The National Institute of Statistics of Rwanda (NISR) released the fifth Integrated Household Living Condition Survey (EICV5) in December last year, which indicated a slight drop in poverty levels– from 38.2 from 39.1 in 2014 – representing a decline of 0.9 per cent.
The latest EICV also showed a marginal 0.3 per cent in extreme poverty levels, from 16.3 per cent down to 16 per cent over the last four years.
To fully appreciate the slow progress made in anti-poverty efforts over the last four years or so, one needs to look at the previous two household living conditions surveys.
The EICV4 showed that poverty levels had reduced by 5.8 per cent from 44.9 per cent in 2011 to 39.1 per cent in 2014, which consequently saw some 660,000 people graduate from poverty.
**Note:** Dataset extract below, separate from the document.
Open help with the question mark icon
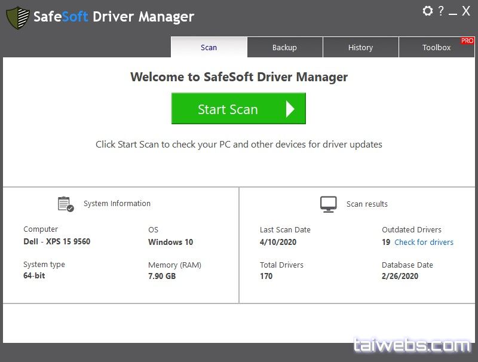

Extreme poverty also dropped from 24.1 per cent to 16.3 per cent in the same period.
Even greater progress was made between 2006 and 2011 during which the country registered a 12 per cent poverty drop from 56.7 per cent to 44.9 per cent, resulting in as many as a million Rwandans graduating from poverty.
Thanks mainly to the significant gains made between 2006 and 2014, poverty reduced by 18.5 per cent between 2006 and 2017, with extreme poverty dropping by 19.8 per cent in the second period.
Like they say numbers don’t like.
There is a reason why the country made significant gains as far as fighting poverty is concerned between 2006 and 2014 and why there has been negligible gains since.
It will be recalled that during last year’s National Umushyikirano Council it emerged that the country’s social safety net had been tampered with and that pro-poor services were no longer effective because funds had been diverted to Savings and Credit Cooperatives (Saccos) instead.
There is a correlation between the effectiveness of social safety net programmes and EICV findings.
Ironically, there are more pro-people government schemes today than there were ten years ago.
It is imperative that officials in charge –from central to local government –urgently streamline the various pro-people initiatives, including VUP-Umurenge, Girinka, Ubudehe, among others, to reverse the recent trend and help accelerate national development.
It is good news that the economy remains strong (it is projected to grow by over 7 per cent in 2018) but this growth needs to be reflected across all sectors and segments of population to ensure that everyone benefits.